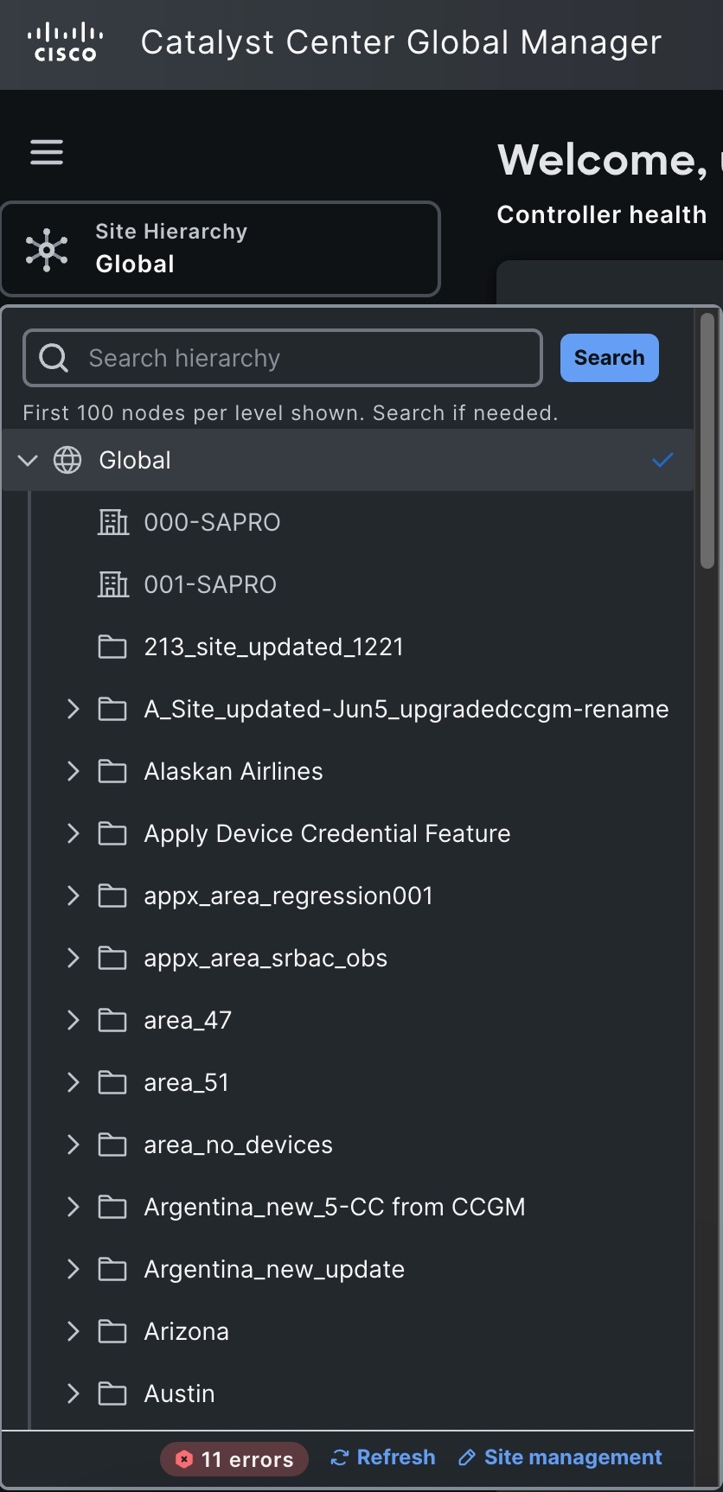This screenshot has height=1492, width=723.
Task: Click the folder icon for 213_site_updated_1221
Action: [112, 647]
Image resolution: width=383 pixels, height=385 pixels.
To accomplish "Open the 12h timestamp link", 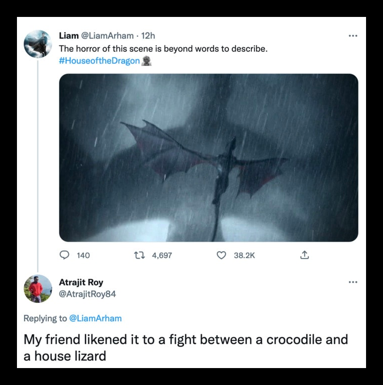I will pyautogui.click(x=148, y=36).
==
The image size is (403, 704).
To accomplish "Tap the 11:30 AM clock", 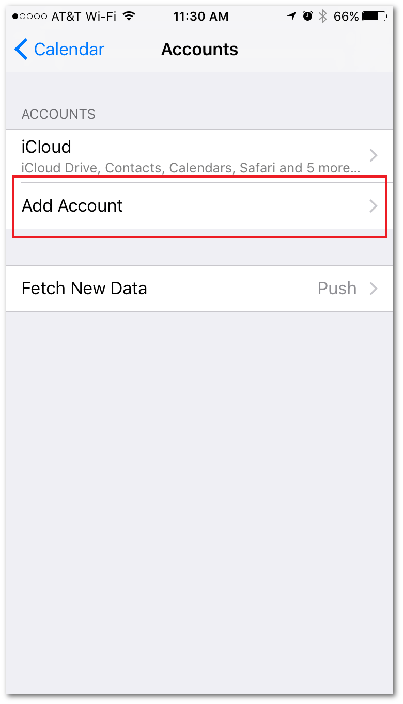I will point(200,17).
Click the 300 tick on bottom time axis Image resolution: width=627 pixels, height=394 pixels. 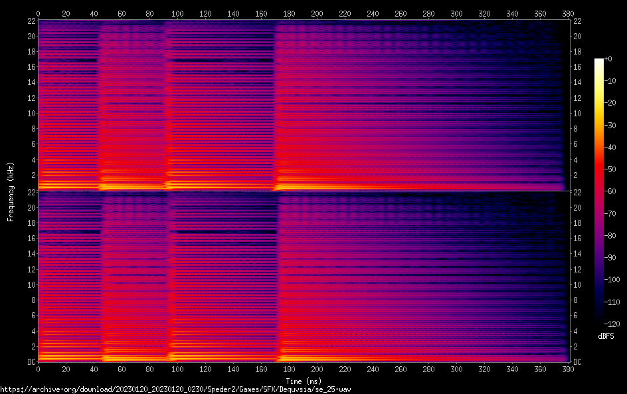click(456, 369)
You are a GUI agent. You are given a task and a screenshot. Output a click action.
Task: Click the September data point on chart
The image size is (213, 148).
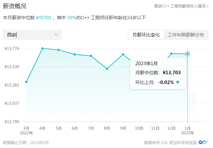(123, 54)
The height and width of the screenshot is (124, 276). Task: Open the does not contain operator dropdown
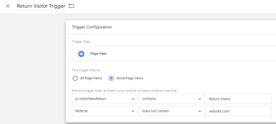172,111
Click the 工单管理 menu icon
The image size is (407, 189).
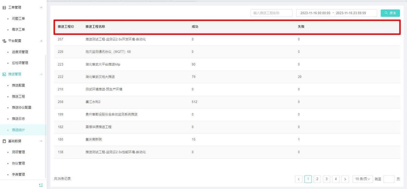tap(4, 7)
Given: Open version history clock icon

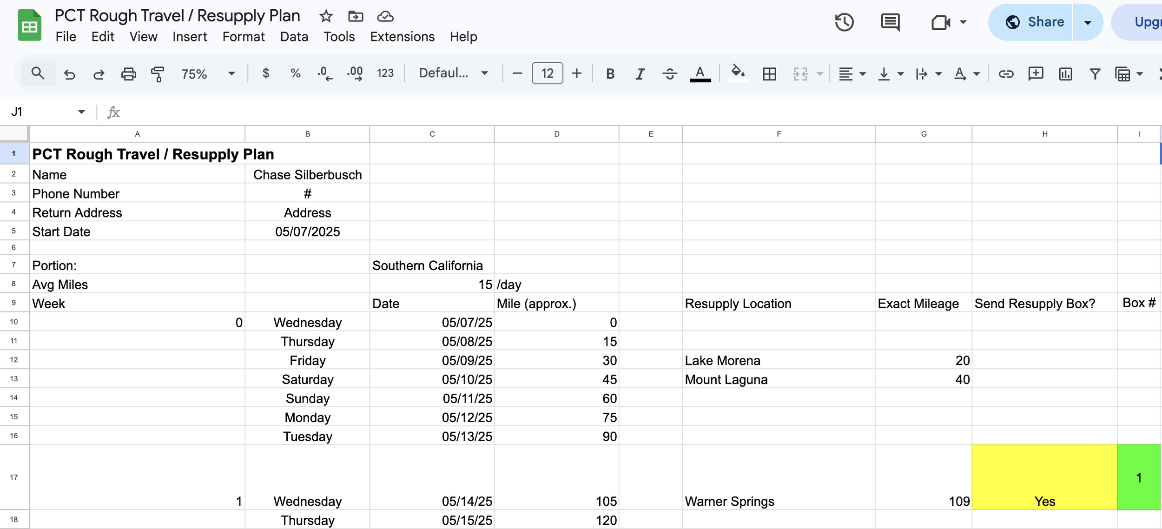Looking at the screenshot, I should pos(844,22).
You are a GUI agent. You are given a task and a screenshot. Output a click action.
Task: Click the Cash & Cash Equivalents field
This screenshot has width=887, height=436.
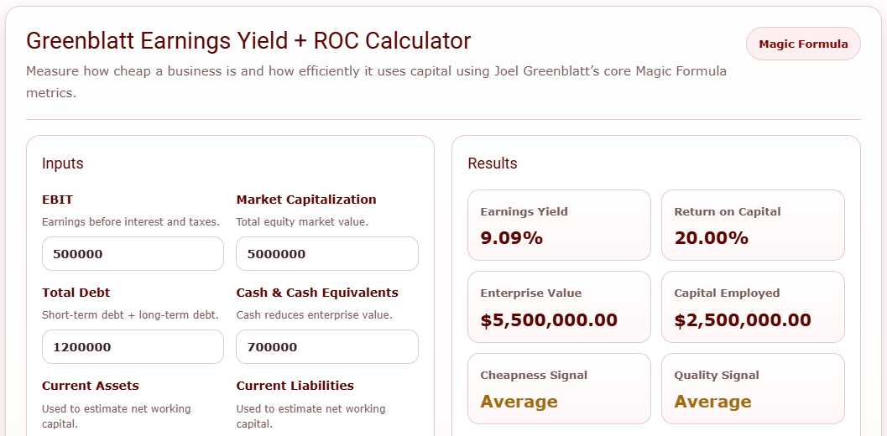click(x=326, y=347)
* * *
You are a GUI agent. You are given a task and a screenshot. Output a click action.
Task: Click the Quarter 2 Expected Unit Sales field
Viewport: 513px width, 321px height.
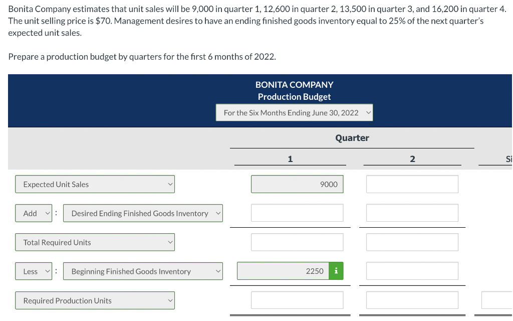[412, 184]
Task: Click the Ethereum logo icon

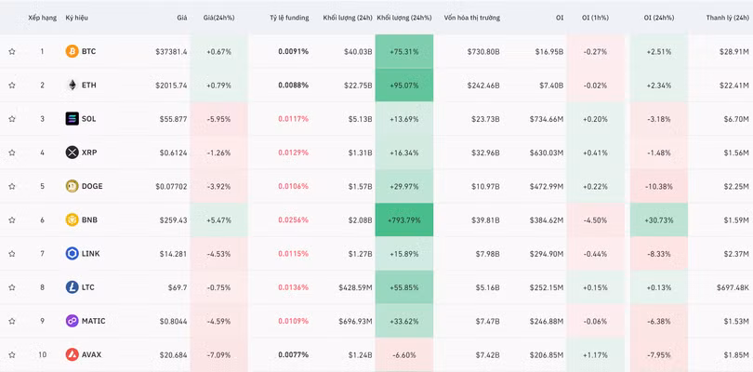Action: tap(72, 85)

THE REQUEST: Retype the entries from the line with "Given: Open version history clock icon" to the line with "click(x=326, y=347)", keeping every line unchanged. Leave the pictures out of your answer.

ANSWER FOR THIS EXERCISE:
Given: Open version history clock icon

Looking at the screenshot, I should pos(844,22).
You are a GUI agent. You are given a task and a screenshot. Output a click action.
Task: Click the Cash & Cash Equivalents field
This screenshot has width=887, height=436.
click(x=326, y=347)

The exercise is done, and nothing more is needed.